During the past few years, a number of investigators have demonstrated that nec-1 protects against APAP toxicity. We confirmed this in cell culture models in which nec-1 was added for one hour before APAP or first APAP was given for 2 hours, then media was changed and nec-1 or vehicle control was added to fresh media (Fig. S1A and S1B). Since nec-1 requires DMSO to solubilize, the latter design obviated the concern about DMSO inhibiting APAP metabolism. Similarly we confirmed that nec-1 protected in vivo, but the need for DMSO, though also given to controls, blunted the severity of the injury despite a high dose of APAP, 500 mg/kg (Fig. S2A and S2B).

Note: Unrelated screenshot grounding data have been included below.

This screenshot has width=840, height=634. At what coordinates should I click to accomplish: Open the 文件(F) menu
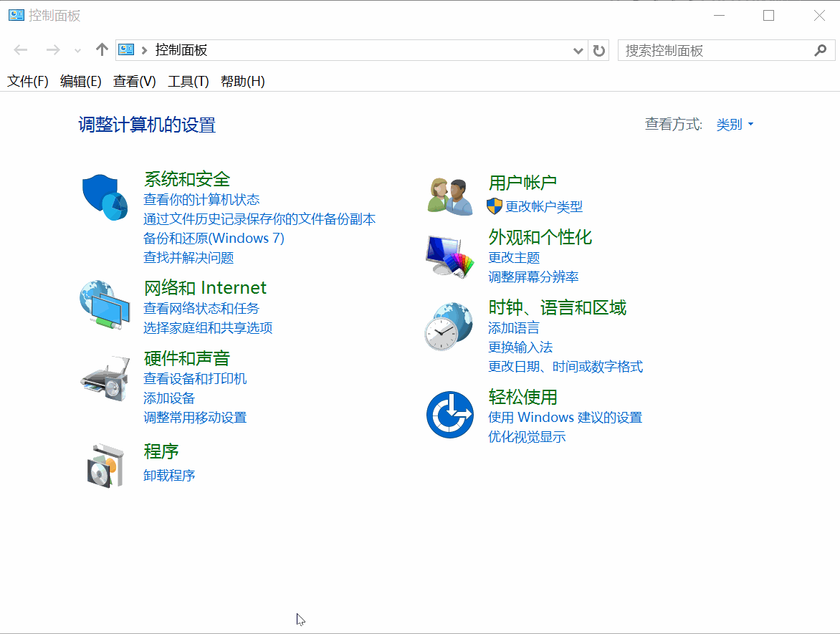pos(27,81)
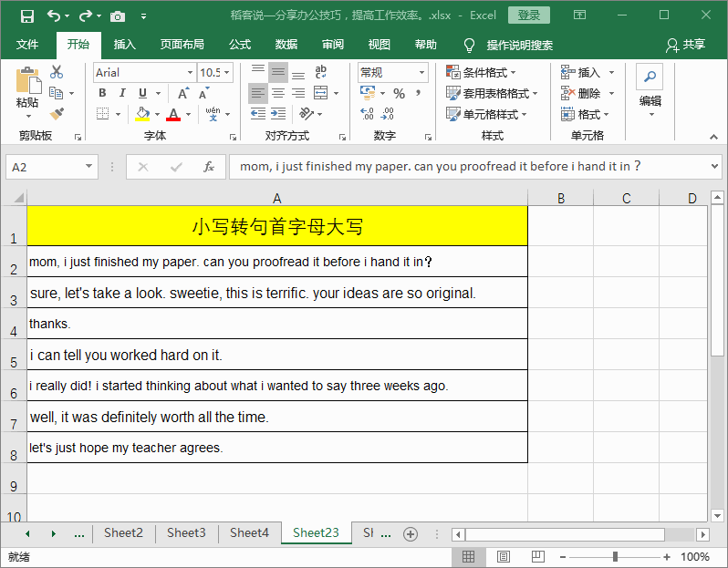
Task: Toggle center horizontal alignment
Action: point(278,93)
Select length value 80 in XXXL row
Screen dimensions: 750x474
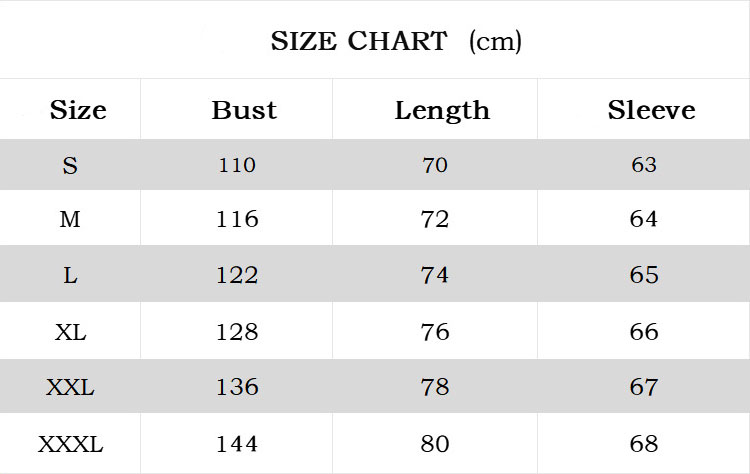(435, 443)
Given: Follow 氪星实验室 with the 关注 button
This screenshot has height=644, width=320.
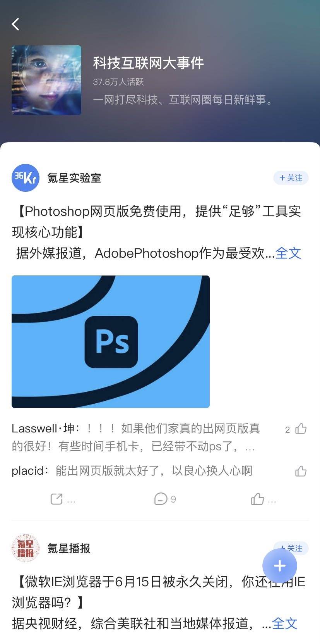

In view of the effects of nec-1 vehicle, DMSO, on APAP metabolism (36), and the possibility that the protection by nec-1 is due to increasingly recognized off target effects (37), we for the first time used an independent approach to avoid these concerns. Using antisense oligonucleotide (MOE-ASO), we efficiently knocked down RIPK1 and found significant protection in vivo against APAP 300 mg/kg compared to scrambled control ASO (Fig. 1A and 1B). The RIPK1 knockdown did not alter toxic metabolite exposure as reflected in protein adducts (covalent binding) (Fig. 1C) or GSH depletion (Fig. S3). To assess the extent of protection afforded by RIPK1 knockdown, we performed survival experiments with a lethal dose of APAP (500 mg/kg). Mice treated with RIPK1 ASO had a significantly higher survival than those treated with scrambled ASO, (62.5 % vs 0%) (Fig. 1D).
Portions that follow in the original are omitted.